山状ノード群特定部５３は、頂点ノード抽出部５２で抽出された頂点ノードから、中心性が低くなる方向にグラフ構造をたどり、ノードで構成される山を特定する。即ち、山状ノード群特定部５３までの処理によって、文書がクラスタ化されることになる。 The mountain-shaped node group identification unit 53 traces the graph structure in the direction of decreasing centrality from the vertex node extracted by the vertex node extraction unit 52, and identifies a mountain composed of nodes. That is, the documents are clustered by the processing up to the mountain node group specifying unit 53.

ラベル付け部５４は、頂点ノード抽出部５２で抽出した頂点ノード，山状ノード群特定部５３で特定した頂点を中心とする山状のノード群，それらの間の関係に対して、ラベル付けを行う。 The labeling unit 54 labels the vertex nodes extracted by the vertex node extraction unit 52, the mountain nodes centered on the peaks identified by the mountain node group identification unit 53, and the relationship between them. Do.

ここで、グラフ構造と中心性について説明する。中心性スコアの定義によれば、多くのエッジが存在するエリアのノードは高いスコアを有する。
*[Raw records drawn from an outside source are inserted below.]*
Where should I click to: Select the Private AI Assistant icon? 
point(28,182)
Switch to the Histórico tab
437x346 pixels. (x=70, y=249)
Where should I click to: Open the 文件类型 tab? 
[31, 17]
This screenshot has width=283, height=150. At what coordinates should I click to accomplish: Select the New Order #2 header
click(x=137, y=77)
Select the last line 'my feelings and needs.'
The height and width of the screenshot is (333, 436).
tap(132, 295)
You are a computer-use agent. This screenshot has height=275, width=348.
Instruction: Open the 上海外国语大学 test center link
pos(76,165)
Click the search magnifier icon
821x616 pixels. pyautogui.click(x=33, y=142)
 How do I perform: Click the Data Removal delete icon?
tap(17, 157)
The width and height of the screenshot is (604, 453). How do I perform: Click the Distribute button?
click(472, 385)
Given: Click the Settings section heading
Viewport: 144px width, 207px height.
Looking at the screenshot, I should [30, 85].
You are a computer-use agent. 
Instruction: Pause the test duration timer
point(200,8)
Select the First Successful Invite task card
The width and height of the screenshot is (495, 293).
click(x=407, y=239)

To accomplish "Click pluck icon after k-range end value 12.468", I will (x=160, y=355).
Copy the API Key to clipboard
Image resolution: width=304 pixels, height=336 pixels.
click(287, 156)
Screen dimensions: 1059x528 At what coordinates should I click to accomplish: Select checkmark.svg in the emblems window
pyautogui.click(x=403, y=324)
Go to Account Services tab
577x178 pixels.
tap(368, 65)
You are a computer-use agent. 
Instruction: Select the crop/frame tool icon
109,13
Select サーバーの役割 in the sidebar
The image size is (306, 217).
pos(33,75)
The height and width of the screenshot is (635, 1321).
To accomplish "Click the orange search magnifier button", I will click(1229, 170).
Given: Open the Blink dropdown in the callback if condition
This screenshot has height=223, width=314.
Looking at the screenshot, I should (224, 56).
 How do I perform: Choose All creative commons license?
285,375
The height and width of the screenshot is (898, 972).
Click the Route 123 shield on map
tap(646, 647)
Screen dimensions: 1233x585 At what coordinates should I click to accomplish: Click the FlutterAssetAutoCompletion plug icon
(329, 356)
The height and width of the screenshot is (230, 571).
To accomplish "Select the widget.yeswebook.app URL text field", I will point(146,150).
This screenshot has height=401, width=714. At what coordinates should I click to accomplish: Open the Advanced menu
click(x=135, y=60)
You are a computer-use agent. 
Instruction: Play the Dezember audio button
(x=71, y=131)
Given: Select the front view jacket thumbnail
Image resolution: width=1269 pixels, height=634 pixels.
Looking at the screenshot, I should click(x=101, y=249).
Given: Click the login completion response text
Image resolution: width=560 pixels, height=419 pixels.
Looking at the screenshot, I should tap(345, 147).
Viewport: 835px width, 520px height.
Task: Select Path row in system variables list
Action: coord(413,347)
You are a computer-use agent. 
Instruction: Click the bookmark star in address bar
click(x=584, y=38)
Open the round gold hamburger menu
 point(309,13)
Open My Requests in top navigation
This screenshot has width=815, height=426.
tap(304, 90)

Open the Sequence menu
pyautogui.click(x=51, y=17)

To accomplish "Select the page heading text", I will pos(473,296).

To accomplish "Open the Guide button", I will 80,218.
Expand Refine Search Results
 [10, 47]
グラフ構造に基づき、ある人がノードを渡り歩くモデル（ユーザがグラフに沿ってノードを閲覧するモデル）を考えた場合、そのような中心性の高いエリアでは、エリア内での遷移が多く、ノード間の関連性も高い。つまり、そのエリアは同じ話題に関連するノードで構成される。したがって、図２のそれぞれの山は、それぞれ異なる話題に対応すると考えられる。 Here, the graph structure and centrality will be described. According to the definition of centrality score, nodes in areas where there are many edges have a high score. Based on the graph structure, when a model in which a person walks across nodes (a model in which a user browses nodes along a graph) is considered, in such an area with high centrality, there are many transitions within the area, and between nodes Is also highly relevant. That is, the area is composed of nodes related to the same topic. Therefore, each mountain in FIG. 2 is considered to correspond to a different topic.

また、図２中の山に含まれるノードの位置に応じて、文書にはそれぞれ特徴があると考えられる。以下では、それぞれのノードに該当する文書の特徴を説明する。さらに、それぞれの特徴を持つノード毎に、文書集合における役割の特定方法を説明する。 Further, it is considered that each document has a characteristic depending on the position of the node included in the mountain in FIG. In the following, the characteristics of a document corresponding to each node will be described. Further, a method for identifying a role in a document set will be described for each node having each characteristic.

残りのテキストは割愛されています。